Count the lines in the records below that contain the word "Click", matching case exactly. Reply with the number alone.
>>>
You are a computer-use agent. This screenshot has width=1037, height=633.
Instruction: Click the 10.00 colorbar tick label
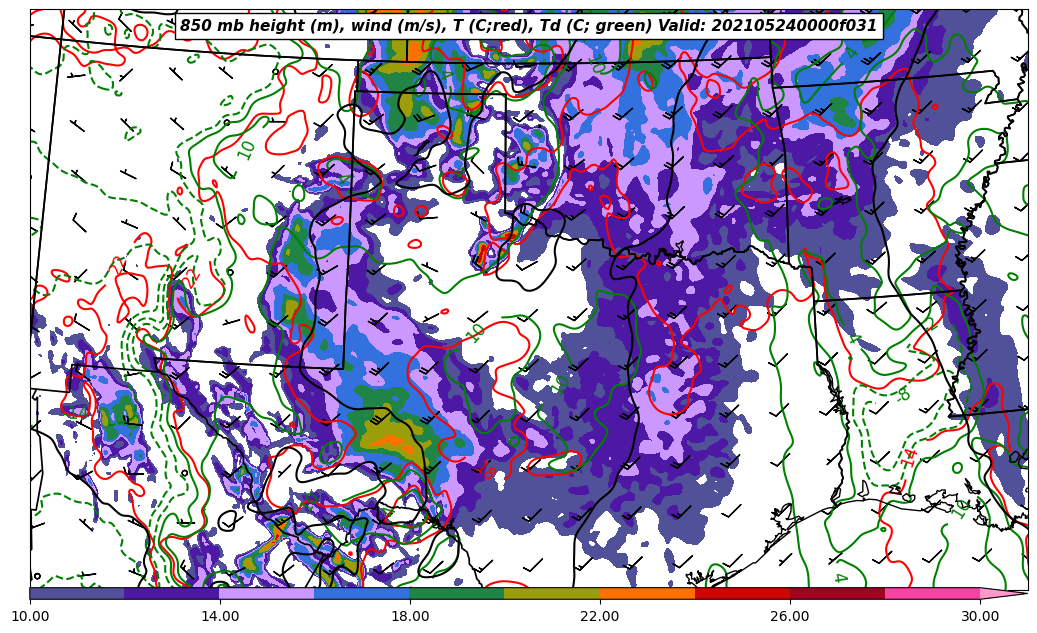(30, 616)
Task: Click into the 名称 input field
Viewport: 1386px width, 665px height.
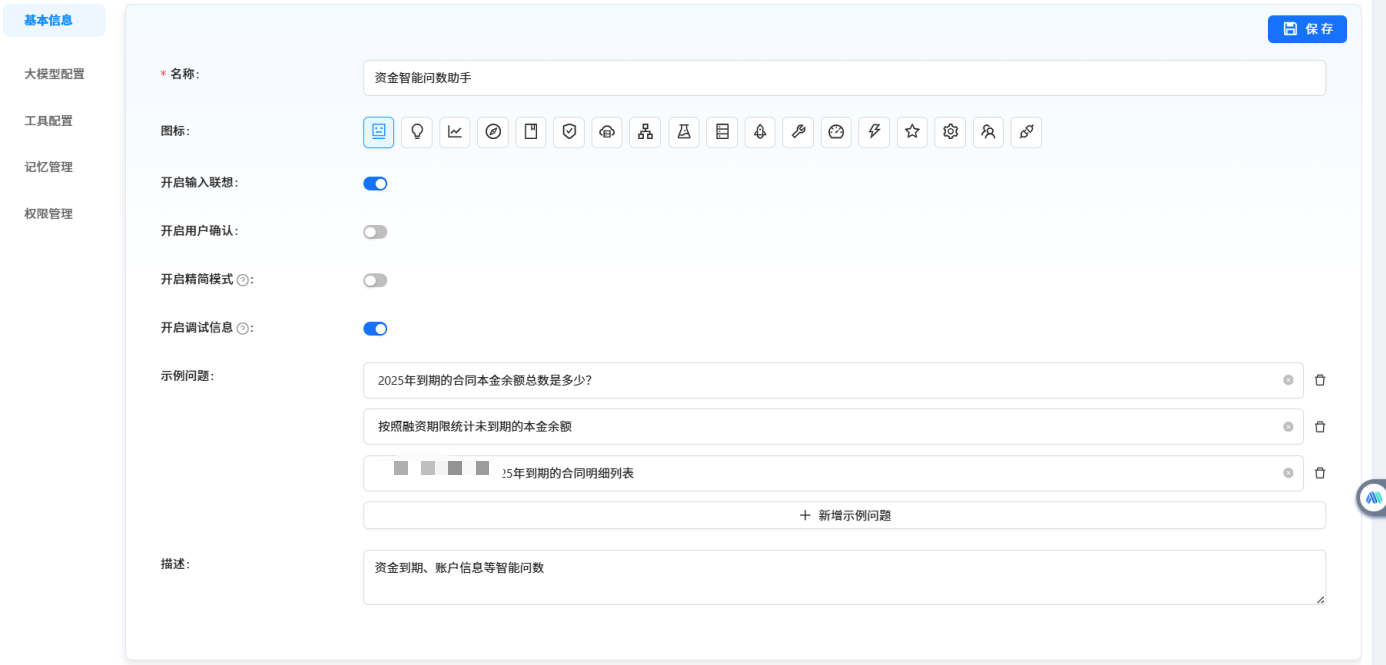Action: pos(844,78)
<<<
TASK RESULT: 2